C’est affreux d’être entourée d’air et pourtant avoir l’impression d’étouffer. J’ai une fois comparé ma vie à un acte sexuel. Des périodes d’abstinence puis l’orgasme, si tu l’atteins.

Parfois on pense que quelque chose nous rendra instantanément heureux, or non. Il y a toujours une déception. Ca ne fonctionne pas. Orgasme et bonheur avorté. Vivre un avortement permanent.

 

Ces temps-ci j’ai une certaine fascination pour les drogues. Non pas que j’en use. J’essaie de comprendre pourquoi, à vrai dire. Pourquoi devient-on accro à quelque chose que l’on parfaitement nocif pour notre organisme. Dans le roman que je lis actuellement, il explique que c’est quand on a tout, finalement, qu’on touche à la drogue ; on cherche quelque chose pour se détruire. Les Hommes se plaignent de ne pas être heureux, et, dès qu’ils trouvent l’équilibre précaire entre leur mélancolie passée et leur douce hystérie, ils découvrent quelque chose qui détruit tout. Et qui les fait tomber en Enfer.

 

Finalement j’ai perdu foi en l’Homme. Les jeunes, les vieux, les sages, les voyous. Tous me déçoivent. On me déçoit. Et sans arrêt je me pose des questions qui se heurtent à des murs de silence.

 

Quel serait le bruit si tous les os du squelette se brisaient d’un coup ? Qui à crée les océans et les terres brûlées ? Peut-on véritablement mourir de chagrin ?

 

Est-ce que l’homme est voué à la déchéance ?

 

Je voudrais rencontrer le héros de Mes illusions donnent sur la cour. J’ai toujours rêvé de personnes qui n’existaient pas, posséder ce qu’on ne peut pas posséder.

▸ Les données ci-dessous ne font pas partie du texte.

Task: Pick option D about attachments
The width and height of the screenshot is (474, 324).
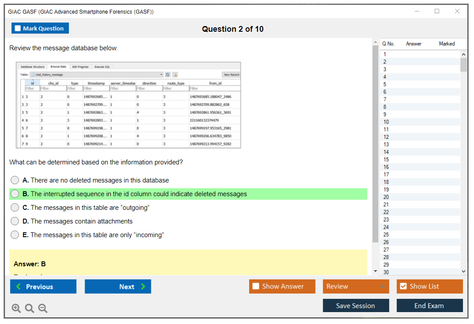Action: pos(15,221)
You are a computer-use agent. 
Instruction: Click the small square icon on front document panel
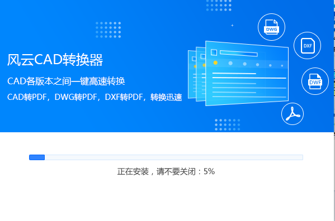click(214, 52)
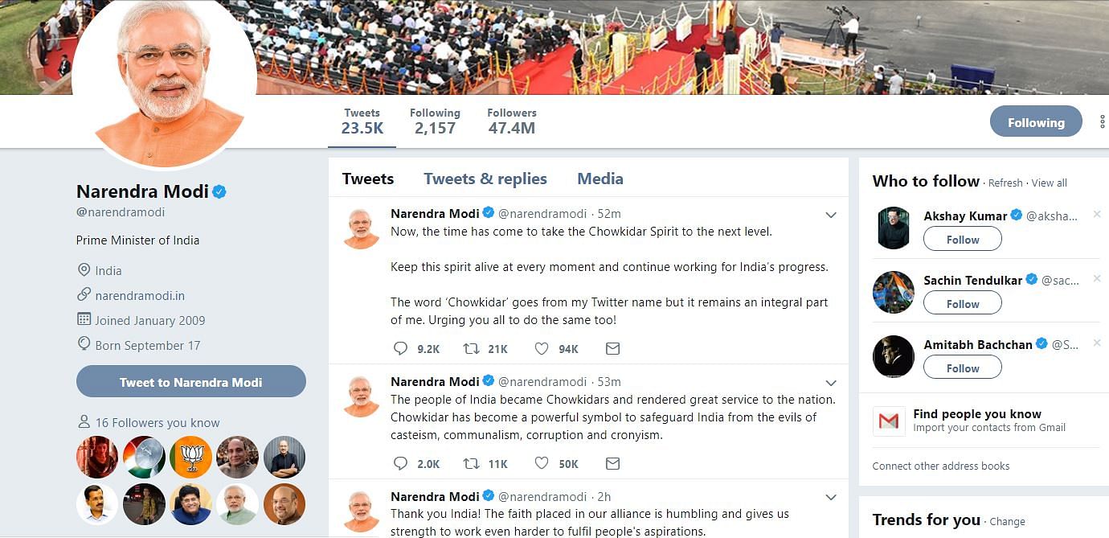Toggle the blue Following button
Image resolution: width=1109 pixels, height=538 pixels.
point(1036,122)
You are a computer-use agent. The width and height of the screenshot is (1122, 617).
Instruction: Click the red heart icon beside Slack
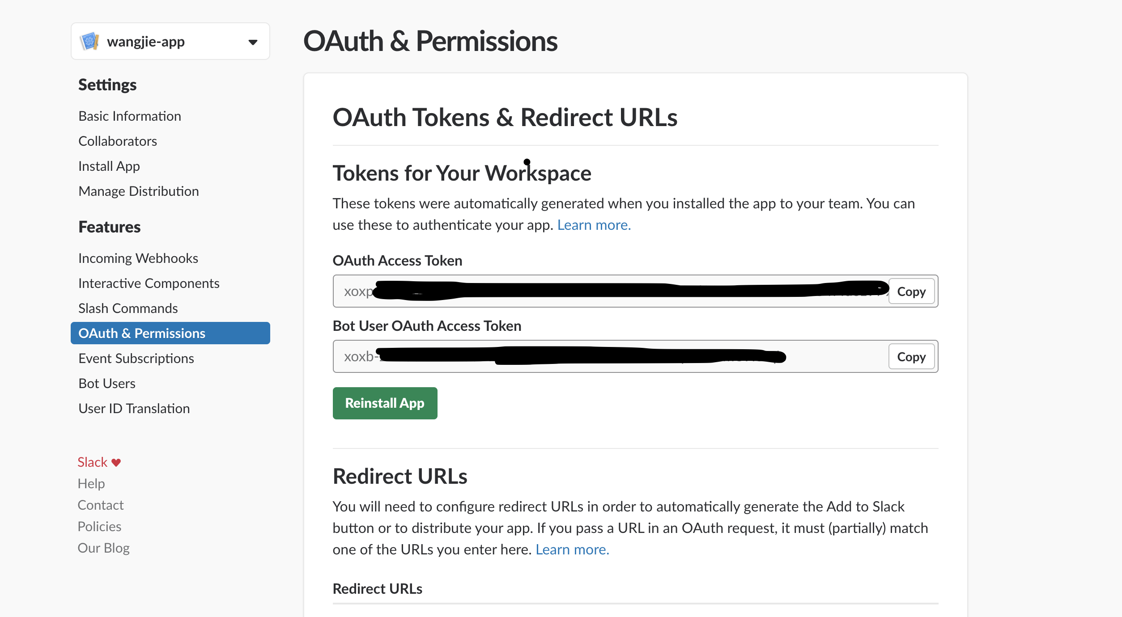[116, 463]
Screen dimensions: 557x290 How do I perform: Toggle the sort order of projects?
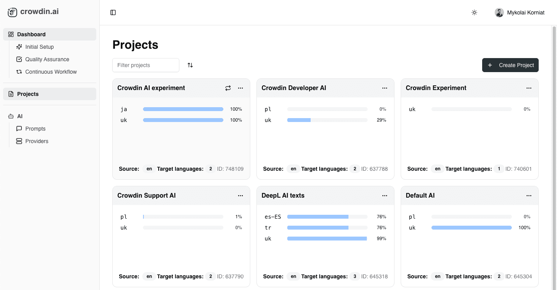tap(190, 65)
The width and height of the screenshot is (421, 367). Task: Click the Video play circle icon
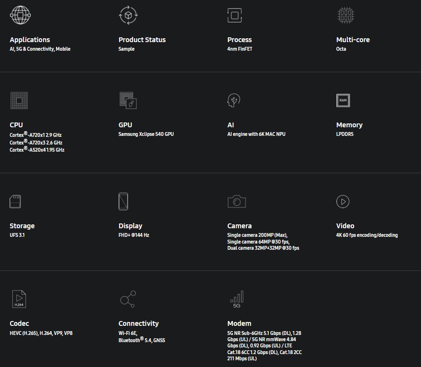(x=343, y=201)
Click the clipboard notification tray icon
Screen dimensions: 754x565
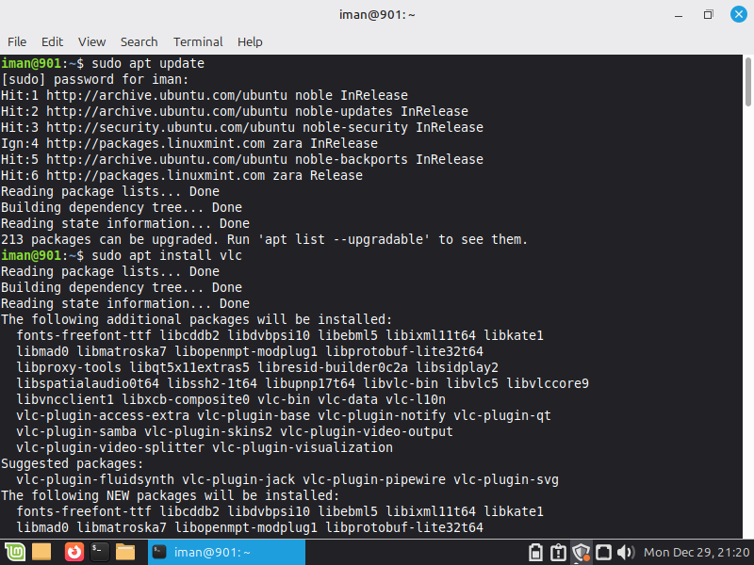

Il parait que, quand on fixe une étoile très longtemps, tout fini par disparaitre autour. J’ai fait le test, à la plage. Non pas sur des étoiles mais sur des nuages. Les nuages sont tout aussi beau, quoi qu’un peut plus saugrenus. Cependant je n’ai pas pu me concentrer sur un seul nuage.

 

Finalement je crois que je rejoindrai un point de vue. Une sensation que peu de gens peuvent ressentir. Une douleur que l’on qualifierait finalement de permanente. Comme un coup de poing dans le ventre quotidien. On traine une douleur, logée bien au creux de son estomac. Et même si on semble heureux on a toujours mal. On a mal du passé, mal du présent, mal du futur. On a mal de tout. Je pense particulièrement à un garçon en disant ça, Nicolas. Nicolas, j’le connais pas tant que ça, mais c’est perceptible quand on lui parle qu’il souffre tout autant. Nicolas a perdu comme moi, foi en ce qu’on appellerait couramment le bonheur ; Quoi que j’ai plutôt perdu foi en l’Homme.

 

On associe ce genre de tristesse à un coup de blues adolescent, le pré-pubère type mal dans sa peau, en rage contre le monde et la terre entière mais qui n’a véritablement pas de soucis majeurs. Moi non plus, me direz vous, je n’ai pas de problèmes majeurs. Je suis qu’une petite conne derrière son écran qui écrit son malaise face au nuage et à la lourde pesanteur du monde. Je n’ai qu’à la fermer, hein. Idiote qui crache sa fumée de clope cachée derrière sa mèche de cheveux blondie par le soleil.

 

Idiote bien seule qui se sait entourée.